_COMPLETE THE FOLLOWING_
[1] In the article about Molly's heroin addiction, why did a treatment facility once refuse to admit her?
[2] Resume the article about Molly's heroin addiction, following on from its last sentence.

On another occasion, a treatment facility wouldn’t admit her because she was not displaying withdrawal symptoms.
Her family said she even once tried to quit cold turkey, a tactic that is difficult for heroin users because it often triggers violent, sustained sickness.
“We tried everything. That’s the whole thing. We tried to cajole. We tried being mad,” Tom Parks said. “You try everything. You try whatever you can to make them come away from the dark side.”
Kasey said she was close to her sister and since Molly’s death has been reading her journals to get a better sense of what led her to try to escape her life.
“She was honest with herself,” Kasey said, without revealing more. “She didn’t want this. But she couldn’t stop.”
Heroin, she said, was “the one thing that could make that girl happy.”
STARTING TO SPEAK OUT
Tom Parks grew up in Old Orchard Beach.

_SOURCE MATERIAL_
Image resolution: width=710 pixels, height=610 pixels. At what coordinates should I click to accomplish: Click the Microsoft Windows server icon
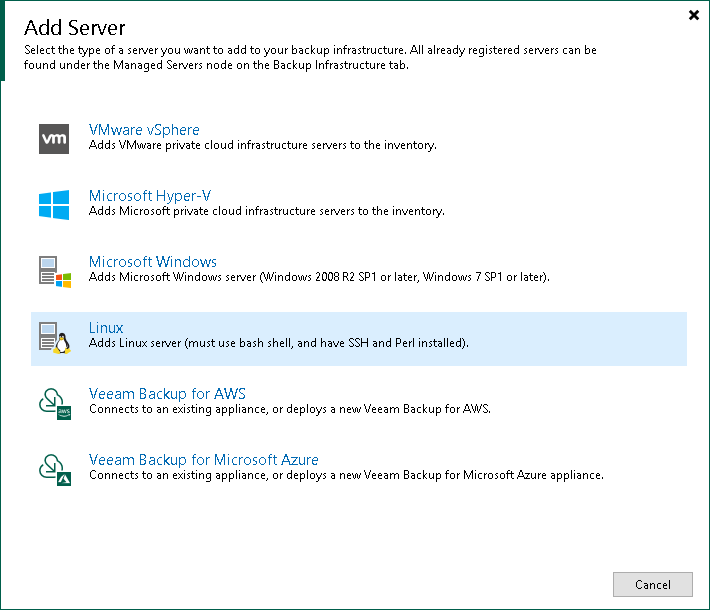[53, 271]
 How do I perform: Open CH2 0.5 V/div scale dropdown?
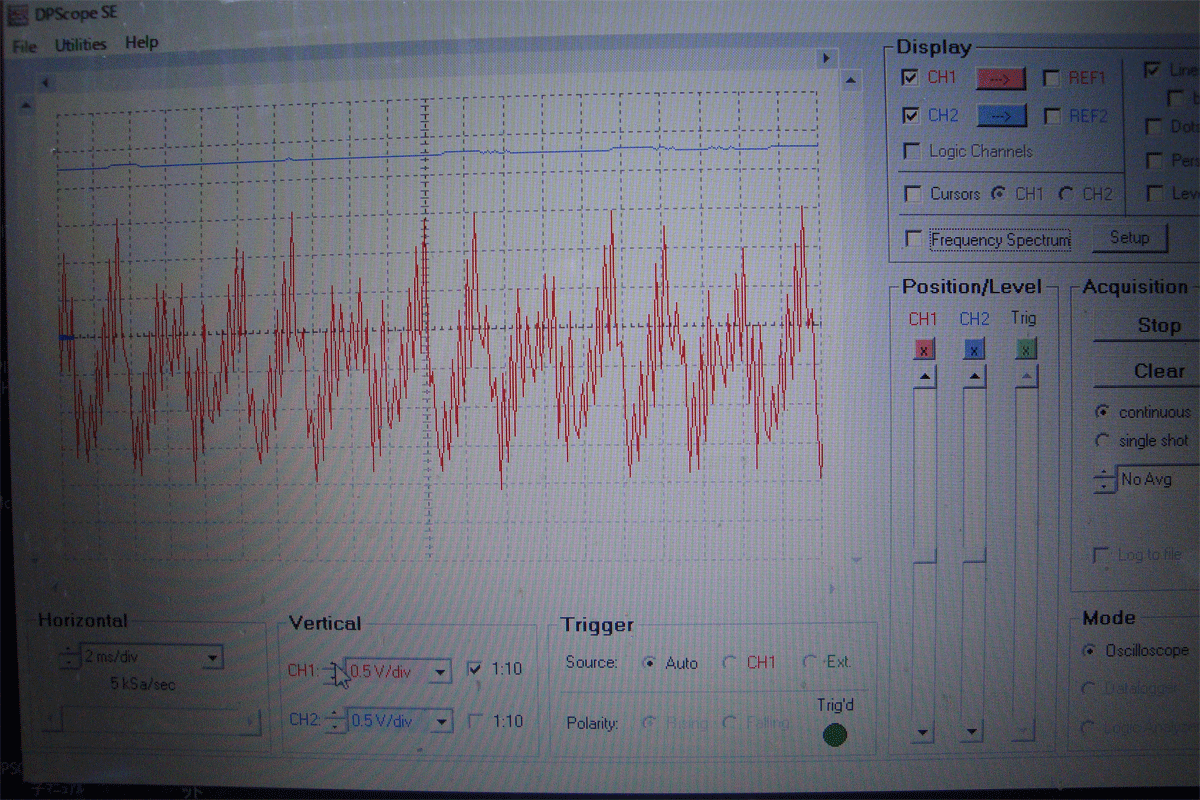[440, 721]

_EXERCISE RESPONSES_
[1] She was not displaying withdrawal symptoms.

[2]
He knows times have changed since he was a young man, but he didn’t even realize heroin was available in the town that is best known as a summer tourist spot.
Old Orchard Beach could substitute for any community in Maine – the drugs are everywhere.
Roy McKinney, director of the Maine Drug Enforcement Agency, said his agents are arresting more traffickers than ever before, especially out-of-state traffickers, but they can’t eliminate the supply.
He commended families like the Parkses for being open about their loved ones’ addiction.
“I think families used to just move forward and sort of keep quiet about that person’s addiction,” he said. “Now they are starting to speak out and we’re starting to get a better sense of the impact, not just on families but on entire communities.”
On Wednesday, during visiting hours for Molly Parks at the Old Orchard Beach Funeral Home, hundreds of people came to pay their respects. Many were young. Many talked about the Parks family’s courage in stating the cause of death in her obituary.
Molly Parks isn’t the only young woman from Old Orchard Beach to die of a heroin overdose this year.
Sarah Beth Berlin, 25, was found dead on March 19 in her Old Orchard Beach apartment.
Old Orchard Beach Police Chief Dana Kelley said heroin has hit his town hard. Last year, emergency workers responded to 99 overdoses and administered Narcan 23 times.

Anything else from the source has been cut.